Gli ingredienti saranno allora quelli tipici del proprio territorio, le ricette quelle sempre valide del passato. E per chi vuole ispirare il proprio pranzo di Natale alla “vera” cucina toscana contadina, i suggerimenti arrivano da Carlo Cambi, direttore de “I Viaggi di Repubblica” e giornalista enogastronomico italiano, che ha curato, in questi giorni, il libro “Orcia Miseria, quando campare era un rimedio”, una pubblicazione preziosa, che raccoglie ricette, riti, leggende e cultura di un territorio, la Val d’Orcia, dichiarata recentemente Patrimonio dell’Umanità dall’Unesco.

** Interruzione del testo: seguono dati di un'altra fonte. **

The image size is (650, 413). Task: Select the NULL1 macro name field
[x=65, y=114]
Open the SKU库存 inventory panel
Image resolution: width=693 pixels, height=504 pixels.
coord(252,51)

In un mondo povero dove non si buttava via niente, dove tutto era utilizzato e riciclato, la cucina quotidiana dei mezzadri si basava sulle “ricette del nulla”, perché si era capaci di mettere insieme dagli avanzi, dalle erbe trovate nei campi, dalle poche coltivazioni, gli ingredienti necessari alla sopravvivenza. Piatti più ricchi si avevano solo in occasioni particolari come la Pasqua, la trebbiatura, i matrimoni, e appunto il Natale.

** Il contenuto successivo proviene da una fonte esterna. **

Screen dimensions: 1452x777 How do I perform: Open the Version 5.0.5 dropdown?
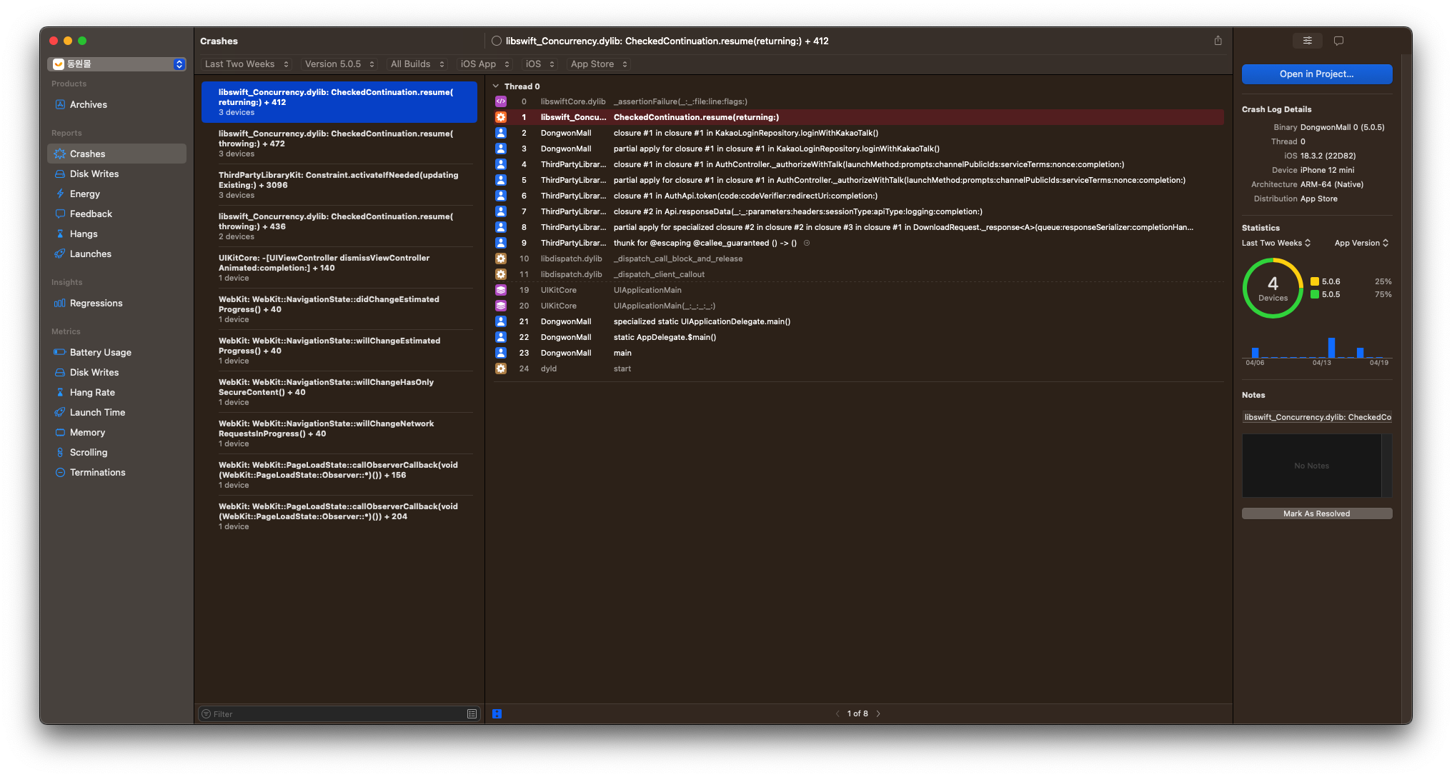pyautogui.click(x=339, y=64)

Quale allora il menu per questo giorno dell’anno, a cui si può benissimo riferirsi anche oggi? Secondo Cambi, in Val d’Orcia, si iniziava con un antipasto di salumi fatti in casa - da poco era stato ucciso il maiale: salsicce, fegatelli, prosciutto, capocollo, rigatino, buristo (composto da sangue, lardo e aromi vari) e soppressata (fatta con cotenne, orecchie, zampe: il tutto cotto e aromatizzato con succo di limone). Non mancavano naturalmente i classici crostini di milza, anche questi una saggia maniera per utilizzare le parti meno nobili dell’animale. Come primi piatti le massaie preparavano i maccheroni al sugo e i pici (sorta di lunghi spaghetti fatti a mano). Una particolarità: al contrario della maggior parte delle regioni d’Italia, in Val d’Orcia, non si faceva il brodo per Natale. Dopo la pasta ecco poi l’arrosto misto di pollame e coniglio, cotto nel forno a legna del podere, e accompagnato da sformati di verdure di stagione. Se si voleva proprio strafare c’era anche la scottiglia. Piatto estremamente ricco, la scottiglia era cucinata con tre tipi di carni differenti: pollo, coniglio e maiale. La carne in piccoli pezzi era rosolata con olio in una grande padella di ferro, e dopo aver aggiunto la salsa di pomodoro, portata a cottura. Infine, i dolci: il semplice e fragrante ciambellone, ma anche i baci (biscotti a base di chiare d’uovo e zucchero) ed i famosi cantucci, insieme al Vin Santo. Questo vino dolce e prezioso era custodito gelosamente dai contadini, e tirato fuori solo nelle occasioni speciali e nelle feste ricordate.